Collected data entries

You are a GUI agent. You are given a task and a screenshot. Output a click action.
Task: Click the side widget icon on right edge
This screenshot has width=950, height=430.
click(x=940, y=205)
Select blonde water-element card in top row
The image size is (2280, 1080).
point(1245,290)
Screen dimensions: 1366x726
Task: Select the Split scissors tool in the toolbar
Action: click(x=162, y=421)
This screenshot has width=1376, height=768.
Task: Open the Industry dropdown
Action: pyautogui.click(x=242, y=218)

Task to carry out: Set down exactly the lines that begin with the one containing "Select blonde water-element card in top row" and end with the last line above, and no others.

Expected answer:
Select blonde water-element card in top row
The image size is (2280, 1080).
point(1245,290)
Screen dimensions: 1366x726
Task: Select the Split scissors tool in the toolbar
Action: click(x=162, y=421)
This screenshot has width=1376, height=768.
Task: Open the Industry dropdown
Action: pyautogui.click(x=242, y=218)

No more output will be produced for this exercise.